O novo polo italiano, que passou por um período de planejamento de dois anos, no entanto, vai oferecer tratamentos em larga escala que vão além de uma lesão medular. A ideia é ter protocolos de reabilitação para pacientes com doenças neurológicas como Parkinson, derrames, esclerose múltipla, epilepsia crônica, entre muitas outras, explica Nicolelis:

— Descobrimos que a estimulação eletromagnética não invasiva da medula espinhal fornece um alívio para uma condição muito grave do Parkinson que é o congelamento da marcha, que é quando o paciente literalmente congela e não consegue mais andar. Com outros estudos, descobrimos que essa mesma terapia acoplada a uma interface cérebro-máquina poderia ser usada para outras doenças neurológicas e possivelmente psiquiátricas. A interface que estamos implementando é genérica e permite que o mesmo sinal do cérebro que o paciente gera seja usado para estimular a medula, os músculos e, nos casos em que for necessário, controlar um exoesqueleto.

Os aparelhos são desenvolvidos com um conjunto de métodos não invasivos de leitura da atividade cerebral, como por meio de toucas com eletrodos; realidade virtual; robótica e técnicas de neuromodulação.

— Vamos ter pesquisa e tratamento em paralelo, oferecendo reabilitação e, ao mesmo tempo, rodando estudos clínicos de grande porte. Na área de neurotecnologia, ninguém tem essa infraestrutura. A previsão é que comece a funcionar oficialmente em junho, quando celebramos 10 anos do chute da Copa do Mundo — continua o cientista.

O reitor da Universidade Vita-Salute San Raffaele, professor Enrico Gherlone, celebrou a parceria. Em nota, destacou o objetivo de, nos próximos anos, ter as nanotecnologias como uma “medicina avançada” com aplicações potenciais “na melhora das saúdes motora e cognitiva, e também na abordagem de doenças neurológicas e psiquiátricas”.

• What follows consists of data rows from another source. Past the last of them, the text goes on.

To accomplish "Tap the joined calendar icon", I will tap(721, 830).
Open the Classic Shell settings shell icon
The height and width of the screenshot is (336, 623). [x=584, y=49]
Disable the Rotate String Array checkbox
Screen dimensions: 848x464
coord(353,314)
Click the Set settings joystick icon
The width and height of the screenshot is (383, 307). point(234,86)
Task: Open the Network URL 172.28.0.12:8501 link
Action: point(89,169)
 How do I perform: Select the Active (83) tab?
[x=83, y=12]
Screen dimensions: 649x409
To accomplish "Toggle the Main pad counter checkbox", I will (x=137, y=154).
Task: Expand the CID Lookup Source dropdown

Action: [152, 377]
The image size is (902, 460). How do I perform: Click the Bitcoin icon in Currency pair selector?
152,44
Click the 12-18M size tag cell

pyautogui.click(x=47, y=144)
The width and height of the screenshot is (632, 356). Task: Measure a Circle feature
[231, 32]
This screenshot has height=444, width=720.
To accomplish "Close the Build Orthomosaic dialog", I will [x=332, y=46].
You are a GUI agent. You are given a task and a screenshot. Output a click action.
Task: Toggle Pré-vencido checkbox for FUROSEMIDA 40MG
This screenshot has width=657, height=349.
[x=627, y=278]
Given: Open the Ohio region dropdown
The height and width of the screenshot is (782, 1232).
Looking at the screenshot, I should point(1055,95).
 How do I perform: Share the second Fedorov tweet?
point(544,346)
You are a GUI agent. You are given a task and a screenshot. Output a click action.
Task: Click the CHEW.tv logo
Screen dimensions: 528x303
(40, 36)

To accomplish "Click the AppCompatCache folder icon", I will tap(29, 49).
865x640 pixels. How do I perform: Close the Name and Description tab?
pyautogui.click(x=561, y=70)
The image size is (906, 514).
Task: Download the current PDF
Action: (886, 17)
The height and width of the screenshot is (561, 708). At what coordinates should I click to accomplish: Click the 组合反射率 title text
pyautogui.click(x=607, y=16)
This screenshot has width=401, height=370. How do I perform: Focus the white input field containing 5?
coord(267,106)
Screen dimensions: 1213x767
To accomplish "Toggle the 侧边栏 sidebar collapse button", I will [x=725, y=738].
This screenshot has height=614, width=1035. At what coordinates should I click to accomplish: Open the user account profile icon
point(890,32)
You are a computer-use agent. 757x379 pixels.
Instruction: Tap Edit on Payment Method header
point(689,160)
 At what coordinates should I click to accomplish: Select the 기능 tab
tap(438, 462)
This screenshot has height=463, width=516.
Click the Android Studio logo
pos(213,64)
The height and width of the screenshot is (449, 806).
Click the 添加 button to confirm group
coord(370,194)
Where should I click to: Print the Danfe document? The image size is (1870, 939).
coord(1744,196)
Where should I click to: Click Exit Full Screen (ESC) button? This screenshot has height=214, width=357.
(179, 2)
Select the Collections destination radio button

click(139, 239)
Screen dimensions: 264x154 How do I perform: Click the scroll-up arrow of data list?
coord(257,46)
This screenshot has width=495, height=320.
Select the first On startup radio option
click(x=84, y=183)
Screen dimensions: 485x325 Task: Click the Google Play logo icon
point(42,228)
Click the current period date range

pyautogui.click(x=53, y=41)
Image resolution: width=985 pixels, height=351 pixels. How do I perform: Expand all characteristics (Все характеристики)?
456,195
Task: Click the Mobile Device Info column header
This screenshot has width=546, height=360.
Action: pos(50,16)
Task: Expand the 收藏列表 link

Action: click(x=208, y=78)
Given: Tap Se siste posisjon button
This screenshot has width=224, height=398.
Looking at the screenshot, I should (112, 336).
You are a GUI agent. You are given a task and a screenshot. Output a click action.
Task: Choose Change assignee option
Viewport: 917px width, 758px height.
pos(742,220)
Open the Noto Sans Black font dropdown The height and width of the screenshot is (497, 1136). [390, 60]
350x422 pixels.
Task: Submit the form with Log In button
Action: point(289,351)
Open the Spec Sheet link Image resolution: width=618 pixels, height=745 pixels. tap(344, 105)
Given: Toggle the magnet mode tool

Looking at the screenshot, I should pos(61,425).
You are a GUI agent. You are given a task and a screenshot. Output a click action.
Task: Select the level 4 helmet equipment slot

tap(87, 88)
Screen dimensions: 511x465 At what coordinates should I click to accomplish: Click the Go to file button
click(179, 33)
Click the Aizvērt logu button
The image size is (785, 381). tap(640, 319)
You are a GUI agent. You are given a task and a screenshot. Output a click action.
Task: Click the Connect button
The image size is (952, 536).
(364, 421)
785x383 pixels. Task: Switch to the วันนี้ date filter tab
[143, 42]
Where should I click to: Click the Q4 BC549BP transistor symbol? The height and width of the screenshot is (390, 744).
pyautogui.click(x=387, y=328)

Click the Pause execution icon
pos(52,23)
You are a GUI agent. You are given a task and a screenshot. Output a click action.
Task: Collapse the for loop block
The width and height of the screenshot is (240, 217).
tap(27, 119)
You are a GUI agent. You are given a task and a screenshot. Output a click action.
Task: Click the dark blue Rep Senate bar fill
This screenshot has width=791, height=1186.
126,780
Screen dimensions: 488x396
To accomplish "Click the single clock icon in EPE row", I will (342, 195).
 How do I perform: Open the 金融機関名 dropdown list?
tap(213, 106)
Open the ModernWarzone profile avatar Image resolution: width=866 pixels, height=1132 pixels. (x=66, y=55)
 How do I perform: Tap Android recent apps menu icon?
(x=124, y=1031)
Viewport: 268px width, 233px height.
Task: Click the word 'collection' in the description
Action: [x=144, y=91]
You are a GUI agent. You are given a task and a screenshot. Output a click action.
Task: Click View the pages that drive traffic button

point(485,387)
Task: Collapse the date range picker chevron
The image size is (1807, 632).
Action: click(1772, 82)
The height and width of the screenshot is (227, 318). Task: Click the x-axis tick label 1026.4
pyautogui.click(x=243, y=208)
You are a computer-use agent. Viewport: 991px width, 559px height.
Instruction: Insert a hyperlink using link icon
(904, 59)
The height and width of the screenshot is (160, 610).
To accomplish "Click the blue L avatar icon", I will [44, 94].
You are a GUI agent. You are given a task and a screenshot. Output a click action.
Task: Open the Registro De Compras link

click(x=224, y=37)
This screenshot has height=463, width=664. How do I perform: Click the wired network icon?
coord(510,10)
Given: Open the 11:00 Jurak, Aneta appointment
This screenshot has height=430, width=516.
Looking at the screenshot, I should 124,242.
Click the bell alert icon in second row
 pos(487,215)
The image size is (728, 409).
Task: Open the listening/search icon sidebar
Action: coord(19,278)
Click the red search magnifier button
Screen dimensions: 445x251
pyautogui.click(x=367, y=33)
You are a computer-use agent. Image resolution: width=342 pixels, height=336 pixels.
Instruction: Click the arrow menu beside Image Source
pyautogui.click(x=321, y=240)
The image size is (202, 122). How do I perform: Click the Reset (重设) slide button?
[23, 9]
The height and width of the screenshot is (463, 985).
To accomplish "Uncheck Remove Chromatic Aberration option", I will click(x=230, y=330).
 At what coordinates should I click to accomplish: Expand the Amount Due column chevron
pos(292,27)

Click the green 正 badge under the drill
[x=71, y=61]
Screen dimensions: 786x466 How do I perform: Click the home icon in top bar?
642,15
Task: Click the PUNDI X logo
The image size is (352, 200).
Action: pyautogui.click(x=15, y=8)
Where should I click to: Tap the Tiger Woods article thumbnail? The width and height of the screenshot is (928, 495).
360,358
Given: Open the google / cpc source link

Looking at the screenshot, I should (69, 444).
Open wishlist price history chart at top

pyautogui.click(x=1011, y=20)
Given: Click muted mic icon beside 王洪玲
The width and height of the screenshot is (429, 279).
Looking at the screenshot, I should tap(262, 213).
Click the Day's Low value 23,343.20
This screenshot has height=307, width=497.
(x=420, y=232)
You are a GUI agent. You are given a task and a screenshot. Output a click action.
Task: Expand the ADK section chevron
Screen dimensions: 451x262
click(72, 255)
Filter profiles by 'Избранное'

“Sem dúvida, tudo isso representa uma oportunidade crucial, especialmente para nossos residentes, proporcionando a eles a oportunidade de interagir com tecnologia de ponta, única na Europa”, afirmou.

Além do Centro de Neuroreabilitação, a fase inicial do polo italiano também prevê a criação de um Laboratório de Neurodados e um programa de Neurotelemedicina. Estão sendo planejadas ainda iniciativas educacionais, como a criação de um Programa de Neuroreabilitação para profissionais da saúde, um curso global em BCI, um programa de bolsas de graduação, e, eventualmente, um programa de Graduação em Neuroreabilitação com BCI.

O polo será construído no campus da Universidade, e Nicolelis assumirá a posição de professor visitante ao coliderar a colaboração. O professor Alan Rudolph, que também guiará as atividades do novo hub, enfatizou que o local vai não apenas expandir o trabalho em técnicas de reabilitação inovadoras, como também treinar uma nova geração de profissionais.